▶ _Extrait du texte_:
---
Pascal Nulet a dû attendre la rentrée pour saisir l'occasion d'attirer une nouvelle
clientèle. "Un jour, un groupe d'étudiants anglais est entré pour me demander
leur chemin. J'ai un peu discuté avec eux et comme ils étaient étrangers, je leur ai
offert une bière". Le petit geste qui change tout. Ces étudiants ont apprécié
que l'Entracte leur offre un verre. Très vite, ils en ont fait leur point de chute. Et un
étudiant appelle un autre étudiant. Et ça a remonté très haut, enfin très loin,
puisque récemment des Anglais de passage sont venus parce que des amis de fac,
outre-Manche, leur ont donné l'adresse. L'Entracte fonctionne désormais au rythme des
facs et du théâtre. Le personnel du théâtre a aussi redécouvert l'adresse "et
ce sont deux types de clientèles qui se mélangent sans problèmes", constate
Pascal Nulet. L'établissement ouvre à 11 heures et ferme le rideau à 1 ou 2 heures
selon le jour de la semaine. A l'Entracte, on peut emmener son sandwich. On vient entre
copines, pour retrouver des copains, pour discuter avec Pascal qui fête ses 40 ans cette
année. "Des fois, j'ai un peu l'impression d'être le grand frère",
sourit-il.
---
▶ _Données fournies_:
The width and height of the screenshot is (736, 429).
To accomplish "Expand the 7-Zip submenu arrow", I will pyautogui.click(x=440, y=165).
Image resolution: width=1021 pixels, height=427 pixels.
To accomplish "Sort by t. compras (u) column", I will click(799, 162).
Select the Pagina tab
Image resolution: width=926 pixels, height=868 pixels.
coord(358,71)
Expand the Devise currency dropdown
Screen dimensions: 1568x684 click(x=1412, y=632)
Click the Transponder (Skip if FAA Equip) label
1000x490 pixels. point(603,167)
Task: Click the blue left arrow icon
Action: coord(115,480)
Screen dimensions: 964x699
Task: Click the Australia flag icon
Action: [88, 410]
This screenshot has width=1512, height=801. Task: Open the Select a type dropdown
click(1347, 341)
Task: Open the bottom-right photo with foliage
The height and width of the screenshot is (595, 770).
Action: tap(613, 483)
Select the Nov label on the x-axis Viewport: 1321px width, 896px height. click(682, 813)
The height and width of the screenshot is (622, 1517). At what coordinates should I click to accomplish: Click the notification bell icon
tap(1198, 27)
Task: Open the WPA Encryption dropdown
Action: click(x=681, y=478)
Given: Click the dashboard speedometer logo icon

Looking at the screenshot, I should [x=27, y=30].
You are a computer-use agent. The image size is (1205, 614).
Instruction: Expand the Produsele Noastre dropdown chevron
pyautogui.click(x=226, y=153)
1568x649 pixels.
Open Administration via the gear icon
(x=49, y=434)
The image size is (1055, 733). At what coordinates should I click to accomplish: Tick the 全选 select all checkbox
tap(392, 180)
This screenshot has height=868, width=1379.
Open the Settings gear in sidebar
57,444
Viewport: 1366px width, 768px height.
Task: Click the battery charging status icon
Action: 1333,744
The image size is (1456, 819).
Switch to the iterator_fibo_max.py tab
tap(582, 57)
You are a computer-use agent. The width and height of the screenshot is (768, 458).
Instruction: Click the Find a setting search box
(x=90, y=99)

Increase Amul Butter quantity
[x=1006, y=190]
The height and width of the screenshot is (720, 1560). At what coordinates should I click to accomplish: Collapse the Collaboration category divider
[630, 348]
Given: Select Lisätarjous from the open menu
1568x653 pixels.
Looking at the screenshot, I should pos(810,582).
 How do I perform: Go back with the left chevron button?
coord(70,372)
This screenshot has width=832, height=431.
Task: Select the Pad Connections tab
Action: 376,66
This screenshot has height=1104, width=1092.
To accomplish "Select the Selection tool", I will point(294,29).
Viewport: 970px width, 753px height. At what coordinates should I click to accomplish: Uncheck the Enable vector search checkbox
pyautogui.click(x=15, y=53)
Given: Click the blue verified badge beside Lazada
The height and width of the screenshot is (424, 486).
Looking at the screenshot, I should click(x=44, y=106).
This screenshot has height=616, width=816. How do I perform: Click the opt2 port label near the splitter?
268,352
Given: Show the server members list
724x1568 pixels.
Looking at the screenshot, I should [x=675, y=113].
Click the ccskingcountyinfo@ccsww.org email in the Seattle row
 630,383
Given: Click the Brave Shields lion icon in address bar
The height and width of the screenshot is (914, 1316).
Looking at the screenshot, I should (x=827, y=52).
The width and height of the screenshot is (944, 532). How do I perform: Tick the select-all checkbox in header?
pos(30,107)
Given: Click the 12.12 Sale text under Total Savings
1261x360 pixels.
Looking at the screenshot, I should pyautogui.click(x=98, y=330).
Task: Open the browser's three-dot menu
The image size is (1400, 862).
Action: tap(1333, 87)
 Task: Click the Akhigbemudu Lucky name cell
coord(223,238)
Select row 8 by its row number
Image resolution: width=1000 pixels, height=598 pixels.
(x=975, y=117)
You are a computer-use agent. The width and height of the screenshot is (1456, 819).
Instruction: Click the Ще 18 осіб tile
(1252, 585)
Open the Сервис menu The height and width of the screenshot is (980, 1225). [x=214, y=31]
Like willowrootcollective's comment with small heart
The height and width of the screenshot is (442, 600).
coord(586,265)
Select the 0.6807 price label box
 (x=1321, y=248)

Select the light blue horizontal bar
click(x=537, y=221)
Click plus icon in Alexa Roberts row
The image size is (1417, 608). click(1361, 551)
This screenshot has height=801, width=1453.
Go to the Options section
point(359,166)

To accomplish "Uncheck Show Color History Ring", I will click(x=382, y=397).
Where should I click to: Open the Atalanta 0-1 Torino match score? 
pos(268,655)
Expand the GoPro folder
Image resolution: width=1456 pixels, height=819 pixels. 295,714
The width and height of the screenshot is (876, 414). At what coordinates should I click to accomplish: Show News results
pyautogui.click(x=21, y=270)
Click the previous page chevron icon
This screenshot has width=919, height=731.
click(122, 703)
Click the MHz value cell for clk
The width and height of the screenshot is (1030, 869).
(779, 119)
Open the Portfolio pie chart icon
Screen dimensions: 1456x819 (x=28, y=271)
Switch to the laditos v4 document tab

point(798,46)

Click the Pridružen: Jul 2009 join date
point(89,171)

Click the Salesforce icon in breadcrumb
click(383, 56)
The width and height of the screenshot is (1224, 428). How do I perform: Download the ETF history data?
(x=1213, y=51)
---
▶ _Exercice proposé 1_:
D'après l'extrait consacré à l'Entracte, qu'est-ce que Pascal Nulet a offert au groupe d'étudiants anglais venu lui demander son chemin ?
▶ _Exercice proposé 2_:
Poursuivez l'extrait consacré à l'Entracte et à Pascal Nulet à partir de sa dernière phrase.

▶ _Résultat attendu 1_:
Il leur a offert une bière.

▶ _Résultat attendu 2_:
Le "gros" de l'activité ? à partir de 21 h 30. Pendant la Coupe du Monde,
Pascal était un des rares du quartier à proposer un poste de télévision. Le soir des
demi-finales et finale, l'Entracte a été "dévalisé", il n'y avait
plus rien à boire. Au chapitre des consommations, la bière arrive en tête des ventes
avec des prix allant de 11,50 F le demi de Kronenbourg (20 F le "sérieux" de 50
cl) à 16 F pour une Grimbergen et 20 F pour le whisky coca. Pas de restauration au
programme parce qu'il n'y a pas de cuisine, seulement un croque à 17 F pour les
habitués. Quand des étudiants veulent célébrer un anniversaire à l'Entracte, ils
apportent leurs CD, on décore l'établissement, ils consomment au tarif normal et Pascal
offre le gâteau et quelques photos- souvenir. Mais attention, jamais un client ne passe
derrière le bar. "Quelle que soit la convivialité, l'amitié, chacun doit rester
à sa place, même s'il m'arrive de trinquer avec eux", termine Pascal Nulet, en
bon professionnel.
Depuis trois ans, Pascal Nulet fidélise les jeunes étudiants de Dijon. Avec
simplicité et professionnalisme.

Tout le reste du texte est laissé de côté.